What is expected: Rewrite the lines from the beginning through the line containing "[x=762, y=497]", inclusive, as a JSON list of strings with one string per line and no blank lines.

===== Stored records

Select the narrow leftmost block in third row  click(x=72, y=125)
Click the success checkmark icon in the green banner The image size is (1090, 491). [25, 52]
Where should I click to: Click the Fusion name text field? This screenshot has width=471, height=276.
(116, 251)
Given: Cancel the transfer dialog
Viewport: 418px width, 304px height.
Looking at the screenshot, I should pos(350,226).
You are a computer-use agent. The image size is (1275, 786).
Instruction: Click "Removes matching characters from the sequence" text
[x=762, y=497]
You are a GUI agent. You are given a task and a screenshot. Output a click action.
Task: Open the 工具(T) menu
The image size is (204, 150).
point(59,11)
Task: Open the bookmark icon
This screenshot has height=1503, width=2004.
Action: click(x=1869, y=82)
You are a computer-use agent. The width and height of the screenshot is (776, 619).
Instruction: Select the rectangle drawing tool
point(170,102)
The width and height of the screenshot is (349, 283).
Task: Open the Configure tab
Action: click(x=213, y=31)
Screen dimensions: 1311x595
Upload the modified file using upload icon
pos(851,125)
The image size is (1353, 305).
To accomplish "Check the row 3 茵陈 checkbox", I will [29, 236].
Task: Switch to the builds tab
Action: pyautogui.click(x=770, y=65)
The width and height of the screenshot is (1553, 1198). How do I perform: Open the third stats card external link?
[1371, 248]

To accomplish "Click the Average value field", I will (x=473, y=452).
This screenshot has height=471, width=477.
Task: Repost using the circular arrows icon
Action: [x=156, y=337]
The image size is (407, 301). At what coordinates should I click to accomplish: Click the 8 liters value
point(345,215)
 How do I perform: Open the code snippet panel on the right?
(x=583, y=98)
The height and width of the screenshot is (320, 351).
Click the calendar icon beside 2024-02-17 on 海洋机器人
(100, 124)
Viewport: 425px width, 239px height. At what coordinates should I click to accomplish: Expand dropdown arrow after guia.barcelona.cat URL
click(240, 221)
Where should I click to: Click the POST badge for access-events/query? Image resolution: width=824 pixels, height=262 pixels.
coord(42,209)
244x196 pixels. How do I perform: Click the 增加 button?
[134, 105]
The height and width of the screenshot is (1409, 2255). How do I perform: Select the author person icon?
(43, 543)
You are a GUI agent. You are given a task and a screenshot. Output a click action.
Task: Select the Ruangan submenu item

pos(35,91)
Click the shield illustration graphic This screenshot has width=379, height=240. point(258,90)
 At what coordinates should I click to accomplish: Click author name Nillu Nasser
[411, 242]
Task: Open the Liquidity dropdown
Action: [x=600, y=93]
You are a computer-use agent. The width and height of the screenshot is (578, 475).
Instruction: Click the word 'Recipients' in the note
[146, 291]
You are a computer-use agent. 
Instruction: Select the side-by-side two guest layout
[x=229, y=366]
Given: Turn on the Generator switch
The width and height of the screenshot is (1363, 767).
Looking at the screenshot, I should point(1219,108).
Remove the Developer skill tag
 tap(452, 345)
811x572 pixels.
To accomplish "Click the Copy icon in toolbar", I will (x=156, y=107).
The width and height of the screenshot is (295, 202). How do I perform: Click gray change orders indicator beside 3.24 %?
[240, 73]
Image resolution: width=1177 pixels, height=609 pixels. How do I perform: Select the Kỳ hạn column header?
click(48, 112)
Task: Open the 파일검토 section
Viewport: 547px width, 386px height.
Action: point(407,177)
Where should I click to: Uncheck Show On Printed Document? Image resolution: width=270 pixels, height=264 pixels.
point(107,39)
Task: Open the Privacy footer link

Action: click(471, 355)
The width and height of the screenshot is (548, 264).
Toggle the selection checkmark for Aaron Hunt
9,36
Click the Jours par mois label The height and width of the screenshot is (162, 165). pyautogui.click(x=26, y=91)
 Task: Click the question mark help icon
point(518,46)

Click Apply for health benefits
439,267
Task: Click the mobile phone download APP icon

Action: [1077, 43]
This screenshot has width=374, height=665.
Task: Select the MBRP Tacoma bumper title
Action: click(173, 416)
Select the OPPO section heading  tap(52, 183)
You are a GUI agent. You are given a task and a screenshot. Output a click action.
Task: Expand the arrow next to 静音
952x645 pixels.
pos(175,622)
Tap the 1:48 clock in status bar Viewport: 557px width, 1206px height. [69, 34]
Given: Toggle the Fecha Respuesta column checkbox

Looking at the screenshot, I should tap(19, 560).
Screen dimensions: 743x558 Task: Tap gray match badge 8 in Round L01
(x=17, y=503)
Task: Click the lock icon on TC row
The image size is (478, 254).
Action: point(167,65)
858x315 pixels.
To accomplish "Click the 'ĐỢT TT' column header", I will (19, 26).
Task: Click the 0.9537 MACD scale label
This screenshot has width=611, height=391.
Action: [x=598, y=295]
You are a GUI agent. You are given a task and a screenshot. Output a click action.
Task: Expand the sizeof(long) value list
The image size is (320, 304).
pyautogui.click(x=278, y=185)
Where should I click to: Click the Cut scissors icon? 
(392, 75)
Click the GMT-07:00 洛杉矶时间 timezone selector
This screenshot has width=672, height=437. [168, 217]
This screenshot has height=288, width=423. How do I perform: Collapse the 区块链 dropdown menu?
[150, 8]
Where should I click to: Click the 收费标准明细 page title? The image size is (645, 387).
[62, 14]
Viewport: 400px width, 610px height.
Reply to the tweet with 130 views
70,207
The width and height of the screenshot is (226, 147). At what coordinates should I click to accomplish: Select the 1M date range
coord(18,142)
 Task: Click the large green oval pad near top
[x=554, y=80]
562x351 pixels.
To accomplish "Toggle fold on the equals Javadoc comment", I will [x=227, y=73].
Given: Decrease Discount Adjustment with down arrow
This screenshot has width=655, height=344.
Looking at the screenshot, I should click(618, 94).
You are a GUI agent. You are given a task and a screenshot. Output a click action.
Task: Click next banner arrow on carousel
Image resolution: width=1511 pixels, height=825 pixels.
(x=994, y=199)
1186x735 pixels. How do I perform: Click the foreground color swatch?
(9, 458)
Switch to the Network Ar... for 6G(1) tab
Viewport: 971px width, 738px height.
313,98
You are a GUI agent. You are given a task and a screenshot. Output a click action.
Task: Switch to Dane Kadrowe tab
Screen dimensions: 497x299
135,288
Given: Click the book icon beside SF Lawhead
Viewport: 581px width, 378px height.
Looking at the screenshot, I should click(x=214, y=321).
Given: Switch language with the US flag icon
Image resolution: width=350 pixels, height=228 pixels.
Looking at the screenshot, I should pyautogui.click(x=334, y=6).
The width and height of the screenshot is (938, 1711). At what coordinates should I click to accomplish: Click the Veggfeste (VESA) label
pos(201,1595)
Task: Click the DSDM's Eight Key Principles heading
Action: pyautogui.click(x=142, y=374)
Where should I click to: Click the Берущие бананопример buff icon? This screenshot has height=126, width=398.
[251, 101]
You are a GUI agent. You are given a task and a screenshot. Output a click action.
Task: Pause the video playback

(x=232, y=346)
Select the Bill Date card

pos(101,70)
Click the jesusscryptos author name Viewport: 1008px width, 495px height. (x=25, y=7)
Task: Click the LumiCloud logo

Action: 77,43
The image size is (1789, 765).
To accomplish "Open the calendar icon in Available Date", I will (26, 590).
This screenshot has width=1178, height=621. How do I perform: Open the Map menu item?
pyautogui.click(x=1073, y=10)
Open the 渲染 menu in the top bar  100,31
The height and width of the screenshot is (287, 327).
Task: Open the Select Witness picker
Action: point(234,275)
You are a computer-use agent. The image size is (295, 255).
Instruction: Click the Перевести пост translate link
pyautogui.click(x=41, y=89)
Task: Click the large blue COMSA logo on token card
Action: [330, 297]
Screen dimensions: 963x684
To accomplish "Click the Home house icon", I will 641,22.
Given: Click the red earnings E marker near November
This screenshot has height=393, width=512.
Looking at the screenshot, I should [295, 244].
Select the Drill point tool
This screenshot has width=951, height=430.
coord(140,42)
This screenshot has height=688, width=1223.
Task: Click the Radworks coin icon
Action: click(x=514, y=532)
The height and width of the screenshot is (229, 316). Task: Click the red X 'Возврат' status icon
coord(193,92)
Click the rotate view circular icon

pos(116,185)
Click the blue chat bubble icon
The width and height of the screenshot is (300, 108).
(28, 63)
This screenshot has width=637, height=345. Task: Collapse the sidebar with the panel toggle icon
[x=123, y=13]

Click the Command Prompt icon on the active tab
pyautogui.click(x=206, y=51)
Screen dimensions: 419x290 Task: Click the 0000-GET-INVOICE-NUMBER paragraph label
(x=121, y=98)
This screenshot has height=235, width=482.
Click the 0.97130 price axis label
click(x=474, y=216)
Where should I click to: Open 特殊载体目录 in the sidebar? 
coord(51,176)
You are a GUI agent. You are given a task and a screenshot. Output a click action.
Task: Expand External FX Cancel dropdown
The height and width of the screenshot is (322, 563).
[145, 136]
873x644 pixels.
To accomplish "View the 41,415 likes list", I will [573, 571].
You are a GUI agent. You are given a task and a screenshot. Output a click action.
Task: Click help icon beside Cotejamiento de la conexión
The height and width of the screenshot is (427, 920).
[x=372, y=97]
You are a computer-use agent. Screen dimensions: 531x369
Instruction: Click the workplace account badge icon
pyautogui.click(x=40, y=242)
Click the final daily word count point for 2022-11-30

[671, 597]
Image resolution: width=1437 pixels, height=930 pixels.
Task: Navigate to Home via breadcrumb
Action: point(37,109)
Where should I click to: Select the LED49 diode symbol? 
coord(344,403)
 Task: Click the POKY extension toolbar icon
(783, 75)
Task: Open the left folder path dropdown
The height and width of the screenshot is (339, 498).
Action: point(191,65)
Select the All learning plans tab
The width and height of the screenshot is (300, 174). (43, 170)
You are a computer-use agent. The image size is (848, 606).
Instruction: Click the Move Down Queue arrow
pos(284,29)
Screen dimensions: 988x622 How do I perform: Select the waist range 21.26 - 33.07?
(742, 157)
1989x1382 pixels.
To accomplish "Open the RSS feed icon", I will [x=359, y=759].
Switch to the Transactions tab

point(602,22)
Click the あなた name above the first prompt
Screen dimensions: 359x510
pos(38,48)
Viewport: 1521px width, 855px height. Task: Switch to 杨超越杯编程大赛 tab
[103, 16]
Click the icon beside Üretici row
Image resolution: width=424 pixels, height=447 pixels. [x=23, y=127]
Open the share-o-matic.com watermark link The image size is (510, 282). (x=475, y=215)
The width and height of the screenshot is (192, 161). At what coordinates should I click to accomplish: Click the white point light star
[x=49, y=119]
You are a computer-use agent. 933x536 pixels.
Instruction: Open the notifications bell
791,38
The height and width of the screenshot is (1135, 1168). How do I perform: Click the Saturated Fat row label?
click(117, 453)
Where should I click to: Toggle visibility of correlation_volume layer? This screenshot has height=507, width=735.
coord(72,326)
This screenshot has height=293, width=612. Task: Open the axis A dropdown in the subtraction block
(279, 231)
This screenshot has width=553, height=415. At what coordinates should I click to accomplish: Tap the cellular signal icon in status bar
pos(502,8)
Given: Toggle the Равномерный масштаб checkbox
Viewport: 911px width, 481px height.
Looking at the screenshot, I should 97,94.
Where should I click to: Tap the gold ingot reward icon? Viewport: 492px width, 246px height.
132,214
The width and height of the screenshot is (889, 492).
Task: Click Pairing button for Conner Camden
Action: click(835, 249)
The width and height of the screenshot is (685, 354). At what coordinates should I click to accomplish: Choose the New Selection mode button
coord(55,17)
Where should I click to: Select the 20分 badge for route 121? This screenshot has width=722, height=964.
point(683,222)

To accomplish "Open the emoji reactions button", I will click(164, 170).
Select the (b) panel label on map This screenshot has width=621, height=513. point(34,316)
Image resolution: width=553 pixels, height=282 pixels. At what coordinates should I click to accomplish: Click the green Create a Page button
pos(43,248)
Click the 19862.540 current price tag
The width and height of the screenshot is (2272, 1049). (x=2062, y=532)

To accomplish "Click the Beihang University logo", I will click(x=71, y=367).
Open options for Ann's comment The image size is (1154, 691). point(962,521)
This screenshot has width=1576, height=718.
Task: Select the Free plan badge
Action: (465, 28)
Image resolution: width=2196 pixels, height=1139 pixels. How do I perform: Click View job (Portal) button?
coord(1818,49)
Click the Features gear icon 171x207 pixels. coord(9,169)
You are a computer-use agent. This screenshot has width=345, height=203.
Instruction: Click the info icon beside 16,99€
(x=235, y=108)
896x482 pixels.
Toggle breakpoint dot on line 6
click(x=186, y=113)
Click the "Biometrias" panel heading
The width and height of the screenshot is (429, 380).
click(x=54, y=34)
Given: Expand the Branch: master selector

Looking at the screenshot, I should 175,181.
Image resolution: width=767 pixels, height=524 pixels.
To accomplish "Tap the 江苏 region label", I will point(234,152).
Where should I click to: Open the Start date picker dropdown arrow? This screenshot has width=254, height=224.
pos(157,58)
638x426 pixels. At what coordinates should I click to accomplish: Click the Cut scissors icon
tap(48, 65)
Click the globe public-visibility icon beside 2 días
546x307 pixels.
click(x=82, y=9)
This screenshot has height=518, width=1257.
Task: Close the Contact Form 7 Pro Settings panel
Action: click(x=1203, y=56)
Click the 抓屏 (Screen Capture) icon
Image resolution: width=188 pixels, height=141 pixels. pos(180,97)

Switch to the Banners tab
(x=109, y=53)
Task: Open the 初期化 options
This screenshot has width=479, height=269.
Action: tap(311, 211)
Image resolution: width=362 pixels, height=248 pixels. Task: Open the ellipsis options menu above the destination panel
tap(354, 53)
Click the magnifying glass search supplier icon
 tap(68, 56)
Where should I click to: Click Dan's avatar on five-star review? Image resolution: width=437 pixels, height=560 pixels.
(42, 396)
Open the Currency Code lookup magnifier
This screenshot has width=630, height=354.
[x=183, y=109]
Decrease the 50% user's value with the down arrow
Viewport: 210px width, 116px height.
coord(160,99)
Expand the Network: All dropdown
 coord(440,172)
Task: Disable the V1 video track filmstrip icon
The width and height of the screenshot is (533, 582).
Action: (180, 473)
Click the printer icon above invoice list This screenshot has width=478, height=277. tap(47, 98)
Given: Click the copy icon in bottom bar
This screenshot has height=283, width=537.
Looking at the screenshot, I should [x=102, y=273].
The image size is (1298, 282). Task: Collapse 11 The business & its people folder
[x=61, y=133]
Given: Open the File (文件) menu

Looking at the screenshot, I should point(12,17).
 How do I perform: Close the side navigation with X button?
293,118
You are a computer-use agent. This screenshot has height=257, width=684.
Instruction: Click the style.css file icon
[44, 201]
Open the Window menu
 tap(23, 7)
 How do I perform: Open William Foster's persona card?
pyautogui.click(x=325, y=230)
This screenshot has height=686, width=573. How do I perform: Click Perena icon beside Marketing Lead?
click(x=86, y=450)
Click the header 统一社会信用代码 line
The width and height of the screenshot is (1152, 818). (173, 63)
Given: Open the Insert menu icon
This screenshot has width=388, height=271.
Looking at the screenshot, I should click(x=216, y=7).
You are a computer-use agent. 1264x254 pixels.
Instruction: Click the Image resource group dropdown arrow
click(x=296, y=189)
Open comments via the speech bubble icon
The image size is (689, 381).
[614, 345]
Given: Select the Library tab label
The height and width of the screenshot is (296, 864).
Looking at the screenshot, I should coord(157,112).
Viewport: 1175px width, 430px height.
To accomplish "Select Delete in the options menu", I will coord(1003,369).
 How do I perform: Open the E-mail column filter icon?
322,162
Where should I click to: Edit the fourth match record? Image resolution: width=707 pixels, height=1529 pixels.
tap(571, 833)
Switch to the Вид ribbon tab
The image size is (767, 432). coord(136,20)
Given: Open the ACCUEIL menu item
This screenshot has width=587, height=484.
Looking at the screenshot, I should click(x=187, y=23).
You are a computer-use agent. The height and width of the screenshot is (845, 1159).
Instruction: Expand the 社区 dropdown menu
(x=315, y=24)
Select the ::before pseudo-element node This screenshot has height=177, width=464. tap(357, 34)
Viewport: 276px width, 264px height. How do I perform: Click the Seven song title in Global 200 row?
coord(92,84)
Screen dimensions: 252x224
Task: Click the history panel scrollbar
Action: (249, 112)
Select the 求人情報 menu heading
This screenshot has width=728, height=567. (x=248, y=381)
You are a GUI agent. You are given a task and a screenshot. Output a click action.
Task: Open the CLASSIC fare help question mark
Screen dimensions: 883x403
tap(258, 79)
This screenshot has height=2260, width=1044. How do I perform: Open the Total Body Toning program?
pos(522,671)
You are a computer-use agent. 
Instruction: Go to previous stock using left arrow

==========

Right answer:
[
  "Select the narrow leftmost block in third row  click(x=72, y=125)",
  "Click the success checkmark icon in the green banner The image size is (1090, 491). [25, 52]",
  "Where should I click to: Click the Fusion name text field? This screenshot has width=471, height=276.",
  "(116, 251)",
  "Given: Cancel the transfer dialog",
  "Viewport: 418px width, 304px height.",
  "Looking at the screenshot, I should pos(350,226).",
  "You are a computer-use agent. The image size is (1275, 786).",
  "Instruction: Click \"Removes matching characters from the sequence\" text",
  "[x=762, y=497]"
]